Back

Thesis Project

Evaluating the efficiency of Twitter Sentiment Analysis as a tool of prediction for the stock market.

Aim

The aim of my thesis project was to build a time serie of the polarity of tweets related to a cluster of firms, and compare it to the time serue of the corresponding firm's behaviour in the stock market. The choosen firms were: Apple, Google, Nike, Nestrlé, Beyond Meat, Bayer and NovaVax.

Data Acquisition

To download all the tweets related to the firms I used Twitter's API. I wrote all the code in R, and automated it thanks to Windows Task Manager, so that the download would have started every day at the same our, by itself. The downloaded tweets were then automatically uploaded to OneDrive, so that I could access them at any time. I also implemented an automated Gmail notification that would notified me that the download was correctly occured and would send me some general statistics.

Sentiment Analysis

I then proceded to clean all the data, lemmatize it, and analyze it. In order to calculate a sentiment score I used 3 methods:
  1. Naive Bayes
    Based on the Bayes Theorem, the algorithm classifies every tweet as "positive" or "negative" using the "MPQA Subjectivity Lexicon" by Janyce Wiebe.
  2. Syuzhet
    Uses package Syuzhet and homonym dictionary to give a score to each tweet.
  3. Udpipe
    Uses package UdPipe (with the MPQA subj lexicon) to give a score to each tweet. Has the possibility to use inensifier, weakeners and modifiers (so that it can, for example, distinguish between "good", "very good", "quite good" and "not good")

Conclusion

In order to evaluate the existence of a relationship of causality between the tweets and the closing price of the firm, I built a test based on Granger Causality Test that I called "Close Test". This test brought very positive results highlighting numerous relationship of causality.
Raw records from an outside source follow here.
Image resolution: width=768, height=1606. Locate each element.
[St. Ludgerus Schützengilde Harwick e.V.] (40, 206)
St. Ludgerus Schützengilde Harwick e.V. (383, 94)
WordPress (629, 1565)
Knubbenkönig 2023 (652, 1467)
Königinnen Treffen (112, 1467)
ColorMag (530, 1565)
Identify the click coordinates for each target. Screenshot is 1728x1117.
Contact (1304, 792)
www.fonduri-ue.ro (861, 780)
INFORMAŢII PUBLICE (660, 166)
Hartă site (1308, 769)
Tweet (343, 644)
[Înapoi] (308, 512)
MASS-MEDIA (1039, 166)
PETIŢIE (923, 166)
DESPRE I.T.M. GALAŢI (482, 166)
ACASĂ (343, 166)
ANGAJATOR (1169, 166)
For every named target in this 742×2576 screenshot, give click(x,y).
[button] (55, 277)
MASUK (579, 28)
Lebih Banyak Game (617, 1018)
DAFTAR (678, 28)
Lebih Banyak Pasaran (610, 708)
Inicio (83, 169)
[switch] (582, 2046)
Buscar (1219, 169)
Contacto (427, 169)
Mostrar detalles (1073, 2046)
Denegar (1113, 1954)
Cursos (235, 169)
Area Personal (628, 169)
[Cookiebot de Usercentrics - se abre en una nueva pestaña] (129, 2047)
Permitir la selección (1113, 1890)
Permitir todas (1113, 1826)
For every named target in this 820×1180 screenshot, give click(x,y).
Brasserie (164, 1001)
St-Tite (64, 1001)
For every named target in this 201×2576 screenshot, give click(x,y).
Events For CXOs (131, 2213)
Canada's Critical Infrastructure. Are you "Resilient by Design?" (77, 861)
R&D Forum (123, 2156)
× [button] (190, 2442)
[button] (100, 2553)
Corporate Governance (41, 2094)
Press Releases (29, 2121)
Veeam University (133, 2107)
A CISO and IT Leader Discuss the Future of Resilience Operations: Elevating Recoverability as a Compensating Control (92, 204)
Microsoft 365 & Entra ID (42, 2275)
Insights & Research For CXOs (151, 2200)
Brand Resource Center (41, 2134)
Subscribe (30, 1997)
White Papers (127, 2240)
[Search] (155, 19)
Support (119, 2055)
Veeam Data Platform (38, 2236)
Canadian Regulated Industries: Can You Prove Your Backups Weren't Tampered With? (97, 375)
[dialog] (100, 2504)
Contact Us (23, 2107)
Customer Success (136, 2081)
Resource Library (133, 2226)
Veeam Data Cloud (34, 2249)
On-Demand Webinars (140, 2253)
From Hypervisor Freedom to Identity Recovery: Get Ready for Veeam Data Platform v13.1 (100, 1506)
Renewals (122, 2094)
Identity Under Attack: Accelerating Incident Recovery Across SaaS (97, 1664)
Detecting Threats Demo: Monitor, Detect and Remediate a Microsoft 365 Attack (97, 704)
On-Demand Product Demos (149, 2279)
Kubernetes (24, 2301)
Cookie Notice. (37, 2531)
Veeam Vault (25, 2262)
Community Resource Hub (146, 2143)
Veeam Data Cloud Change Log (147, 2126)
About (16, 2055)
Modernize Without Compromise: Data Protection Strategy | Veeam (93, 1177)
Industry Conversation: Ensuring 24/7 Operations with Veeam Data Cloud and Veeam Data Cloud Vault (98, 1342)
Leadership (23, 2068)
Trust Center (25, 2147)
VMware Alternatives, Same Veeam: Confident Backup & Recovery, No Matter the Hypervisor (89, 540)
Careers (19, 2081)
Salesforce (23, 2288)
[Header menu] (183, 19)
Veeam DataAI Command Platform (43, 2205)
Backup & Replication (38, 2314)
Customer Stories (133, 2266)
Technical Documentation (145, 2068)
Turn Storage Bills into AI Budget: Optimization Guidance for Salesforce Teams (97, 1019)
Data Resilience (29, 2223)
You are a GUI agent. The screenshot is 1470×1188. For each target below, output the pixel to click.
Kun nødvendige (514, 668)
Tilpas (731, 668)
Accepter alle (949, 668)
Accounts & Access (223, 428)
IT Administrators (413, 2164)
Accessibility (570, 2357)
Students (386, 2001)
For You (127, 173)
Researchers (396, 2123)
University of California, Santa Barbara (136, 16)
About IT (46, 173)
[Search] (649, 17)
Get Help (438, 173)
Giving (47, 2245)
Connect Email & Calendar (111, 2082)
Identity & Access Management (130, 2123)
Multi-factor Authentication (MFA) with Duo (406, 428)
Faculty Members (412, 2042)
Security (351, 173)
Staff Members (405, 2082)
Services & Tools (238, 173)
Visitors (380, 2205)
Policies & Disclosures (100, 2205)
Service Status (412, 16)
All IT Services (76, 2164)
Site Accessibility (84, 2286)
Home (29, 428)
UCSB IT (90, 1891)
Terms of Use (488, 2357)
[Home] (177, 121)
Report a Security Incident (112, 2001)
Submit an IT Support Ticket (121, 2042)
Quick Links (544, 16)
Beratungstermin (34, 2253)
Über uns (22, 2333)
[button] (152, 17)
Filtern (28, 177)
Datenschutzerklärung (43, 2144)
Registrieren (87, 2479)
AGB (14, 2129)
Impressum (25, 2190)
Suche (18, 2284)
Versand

The Test Score also found that, in our cluster of firms, using the tweets that only refer to the value of the firm in the stock market (for ex containing: $AAPL, $GOOGL, ecc.) (dataset "stock") is more suitable for a short term prevision (forecasting the closing prize of the same day), while using the tweet tha refer to the company in general (for ex containing also: Apple, Google, ecc.) (dataset "score") is more suitable for longer term prevision (forecasting the value in the next days).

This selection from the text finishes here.